La muerte del guitarrista

Perfil, Reportaje - 28.12.2008
La muerte del guitarrista Justo Santos

Una madrugada de 1958 mataron a Justo Santos, el autor del “segundo himno” de Nicaragua: La Mora Limpia. Miles lo lloraron y miles apoyaron el juicio contra su asesino que tuvo un inesperado fin

Octavio Enríquez
Fotos de Germán Miranda y Orlando Miranda

El abogado Julio Centeno Gómez, de 25 años y recién graduado de leyes llegó a la Cárcel de la Aviación tras la llamada de “un amigo poderoso” que le ordenó defender a un hombre acusado de asesinato. Hasta el momento que ingresó en esa cárcel no conocía a su cliente.

A quien sí conocía, paradójicamente, era a la víctima. Incluso le llamaba “amigo”. Era un músico que el joven jurista disfrutó en las intensas noches de bohemia de la vieja Managua.

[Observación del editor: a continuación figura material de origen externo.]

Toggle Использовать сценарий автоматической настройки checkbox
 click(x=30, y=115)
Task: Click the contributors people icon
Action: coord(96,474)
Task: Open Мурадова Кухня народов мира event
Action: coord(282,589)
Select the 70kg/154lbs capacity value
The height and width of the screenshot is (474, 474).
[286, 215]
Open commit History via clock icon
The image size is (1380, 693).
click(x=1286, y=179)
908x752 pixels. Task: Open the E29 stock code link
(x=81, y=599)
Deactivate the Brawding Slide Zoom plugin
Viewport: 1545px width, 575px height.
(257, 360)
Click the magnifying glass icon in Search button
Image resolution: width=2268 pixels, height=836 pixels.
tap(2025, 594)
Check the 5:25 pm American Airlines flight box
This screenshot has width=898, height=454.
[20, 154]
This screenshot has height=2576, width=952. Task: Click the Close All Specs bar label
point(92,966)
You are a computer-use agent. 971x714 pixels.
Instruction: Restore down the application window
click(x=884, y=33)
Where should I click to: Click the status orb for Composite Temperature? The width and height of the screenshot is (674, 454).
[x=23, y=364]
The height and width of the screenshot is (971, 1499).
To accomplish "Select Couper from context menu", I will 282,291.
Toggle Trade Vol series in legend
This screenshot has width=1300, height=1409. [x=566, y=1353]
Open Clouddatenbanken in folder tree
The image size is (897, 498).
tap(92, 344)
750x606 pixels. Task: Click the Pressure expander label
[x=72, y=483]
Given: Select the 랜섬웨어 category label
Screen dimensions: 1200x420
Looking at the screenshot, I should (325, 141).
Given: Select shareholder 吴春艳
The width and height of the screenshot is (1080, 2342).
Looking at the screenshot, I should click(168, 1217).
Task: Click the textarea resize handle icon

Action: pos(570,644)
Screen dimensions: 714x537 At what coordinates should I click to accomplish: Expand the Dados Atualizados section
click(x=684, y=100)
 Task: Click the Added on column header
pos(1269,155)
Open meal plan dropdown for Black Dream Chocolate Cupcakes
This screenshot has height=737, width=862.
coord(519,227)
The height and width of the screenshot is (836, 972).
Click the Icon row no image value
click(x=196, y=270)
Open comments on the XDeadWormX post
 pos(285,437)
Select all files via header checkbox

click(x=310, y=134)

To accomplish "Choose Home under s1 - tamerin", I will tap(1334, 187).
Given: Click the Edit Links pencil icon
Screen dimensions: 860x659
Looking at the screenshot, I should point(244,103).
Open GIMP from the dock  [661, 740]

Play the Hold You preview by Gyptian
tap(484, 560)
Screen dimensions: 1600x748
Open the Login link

Aquella guitarra… Aquella sonrisa… aquel frenesí…

Justo Santos era toda una celebridad en aquellos años a pesar que apenas iba a cumplir los 37 al momento de su muerte.

Centeno, llegado de Río San Juan, se había encontrado repetidas veces a Santos y su guitarra, bien en el bar-restaurante Munich o bien en los alrededores del Palacio Nacional.

Cincuenta años más tarde, Julio Centeno Gómez, convertido ahora en Fiscal General de la República, recuerda muy bien en esa visita a la cárcel porque sucedió un hecho ajeno al caso que le ocupaba, pero que se volvería importante en la historia nacional. Ese día una mano tras los barrotes le deslizó una carta. Era la mano de un viejo amigo de León encarcelado tras la muerte del dictador Somoza García quien le pasó un papel con un poema que hasta hoy sigue reclamando a los tiranos. “Mañana hijo mío, todo será distinto”, se leía en aquella carta que el joven abogado cogió rápido sin reparar en lo escrito porque ya era hora de la entrevista con su cliente, al que en la calle llamaban “asesino”. A secas.

El asesino tenía de oficio vigilante. Era Isaías Espinosa, de 19 años, delgado, indito según Centeno, y originario de la comunidad de Monte Tabor, al sur de Managua. El siete de julio de 1958 disparó, después de una acalorada discusión, contra un grupo de muchachos que andaba de serenata y que pasaban por el Mercado Central. La bala impactó a Justo Santos quien murió minutos después en el hospital.